*Task to carry out*
Where the records below show the word "computer" in a line, please copy that line.

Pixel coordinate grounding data
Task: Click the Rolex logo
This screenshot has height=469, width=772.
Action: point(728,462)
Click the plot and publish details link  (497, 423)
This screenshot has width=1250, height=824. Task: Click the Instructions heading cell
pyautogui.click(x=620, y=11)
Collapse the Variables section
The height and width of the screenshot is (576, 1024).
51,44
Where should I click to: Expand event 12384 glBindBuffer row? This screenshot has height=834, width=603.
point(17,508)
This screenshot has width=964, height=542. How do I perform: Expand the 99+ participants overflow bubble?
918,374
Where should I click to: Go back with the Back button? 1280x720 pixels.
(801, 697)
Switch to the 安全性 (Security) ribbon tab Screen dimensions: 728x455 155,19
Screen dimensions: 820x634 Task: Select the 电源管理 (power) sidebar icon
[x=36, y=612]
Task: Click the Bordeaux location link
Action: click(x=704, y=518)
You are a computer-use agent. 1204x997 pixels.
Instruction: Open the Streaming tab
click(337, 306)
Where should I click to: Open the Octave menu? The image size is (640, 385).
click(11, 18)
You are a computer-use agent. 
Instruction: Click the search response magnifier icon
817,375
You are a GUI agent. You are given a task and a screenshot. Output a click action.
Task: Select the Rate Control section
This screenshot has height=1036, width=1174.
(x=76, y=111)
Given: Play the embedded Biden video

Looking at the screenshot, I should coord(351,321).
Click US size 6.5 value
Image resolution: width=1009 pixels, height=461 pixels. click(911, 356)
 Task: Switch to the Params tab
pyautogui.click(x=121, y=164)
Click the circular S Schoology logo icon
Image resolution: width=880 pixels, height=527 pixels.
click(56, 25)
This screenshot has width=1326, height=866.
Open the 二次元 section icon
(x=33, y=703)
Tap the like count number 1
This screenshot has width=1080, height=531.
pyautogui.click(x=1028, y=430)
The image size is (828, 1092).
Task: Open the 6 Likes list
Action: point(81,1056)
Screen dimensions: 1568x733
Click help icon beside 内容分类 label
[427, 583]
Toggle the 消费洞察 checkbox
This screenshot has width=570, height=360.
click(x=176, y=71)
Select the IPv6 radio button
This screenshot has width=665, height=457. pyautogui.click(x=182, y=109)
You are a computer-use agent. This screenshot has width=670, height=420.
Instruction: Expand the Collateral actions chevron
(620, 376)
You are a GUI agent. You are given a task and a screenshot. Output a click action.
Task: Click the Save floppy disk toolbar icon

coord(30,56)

*Result*
You are a computer-use agent. 1204x997 pixels.
You are a computer-use agent. 
You are a computer-use agent. This screenshot has width=670, height=420.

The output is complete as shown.